Participatory eco-art practices, inland areas and touristic hospitality.

This paper aims to explore two examples of contemporary participatory art practices (Bishop 2012) to show how, through specific practices of an-archiviation (Muphie 2016)(Manning, 2020) of the touristic capital (Urry 2002)(Virgolin 2023), they build an inclusive, complex and sustainable framework for touristic experience of hospitality in Italy’s inland areas. The two examples are • Spazio Vacante’s project ECHO, that explores the informal material and immaterial archives of three villages in inland Sicily (IT) to develop participatory experiences of interaction with the place guided by its human and nonhuman inhabitants. In their practice, they mix the two meanings of “hosting”, namely to-host and to-be-hosted. • Casa delle Agriculture’s 10 years’ work in developing common infrastructures to share a deep history of Apulian landscapes and its traumas through pedagogical and participatory eco-art practices (Bosca & Faccini 2025).

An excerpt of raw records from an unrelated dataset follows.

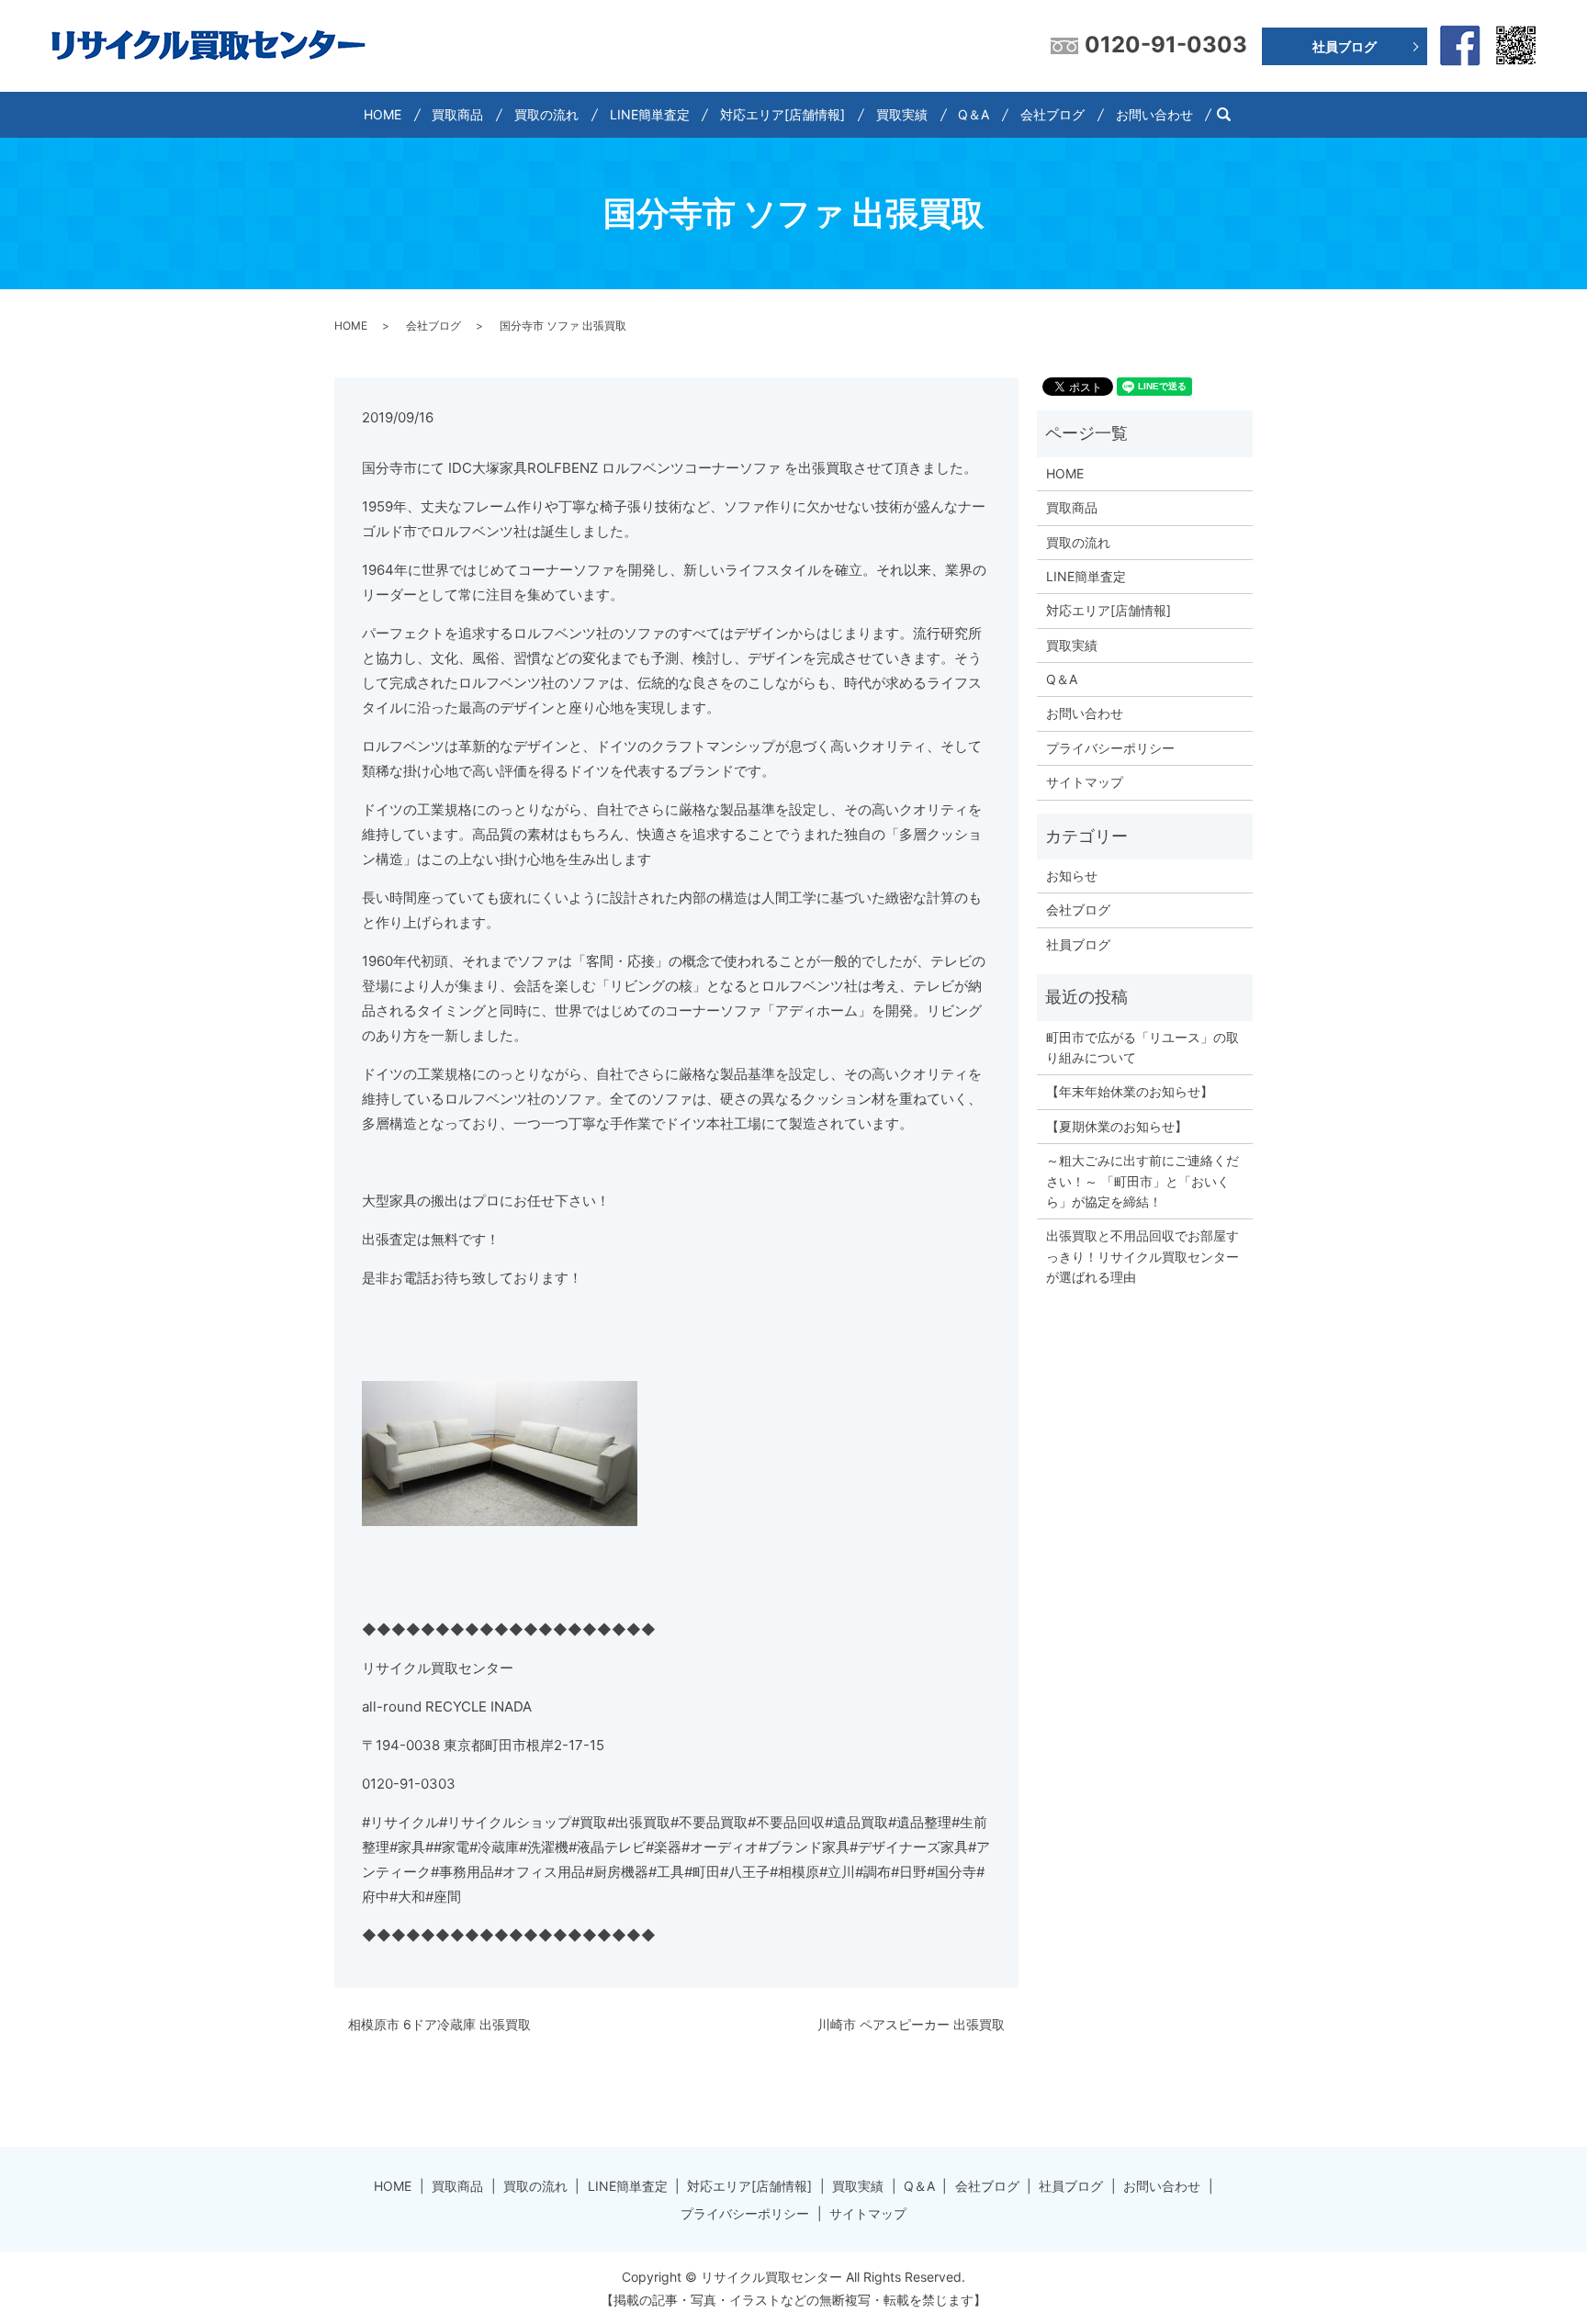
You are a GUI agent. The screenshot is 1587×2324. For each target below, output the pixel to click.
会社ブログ (1052, 114)
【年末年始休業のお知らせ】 (1129, 1091)
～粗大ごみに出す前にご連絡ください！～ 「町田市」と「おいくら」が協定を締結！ (1142, 1180)
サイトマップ (1084, 782)
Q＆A (973, 114)
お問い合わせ (1154, 114)
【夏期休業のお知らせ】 (1116, 1126)
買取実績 (902, 114)
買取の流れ (546, 114)
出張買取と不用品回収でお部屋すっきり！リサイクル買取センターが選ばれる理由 (1142, 1256)
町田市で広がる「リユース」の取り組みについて (1142, 1047)
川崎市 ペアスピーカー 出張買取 (911, 2024)
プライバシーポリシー (1110, 748)
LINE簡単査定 (650, 114)
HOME (382, 114)
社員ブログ (1344, 46)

Their practice positions the tourist itself as a practictioner of care, helping to delve deeply and within a broad aesthetical framwork into the territory where it is host. The analysis will use theoretical tool of “anarchive” – defined by Erin Manning and Brian Massumi within TheSenseLab as the re-activation of the traces that stand still in every formal or informal archive – to activate processes of change and participation. In conclusion, this paper will show how this kind of contemporary art – namely eco-art (Morton 2018)(Ardenne 2019) or participatory art – can be a useful tool to reconsider the experience and meaning of hospitality within touristification, especially in inland and fragile areas.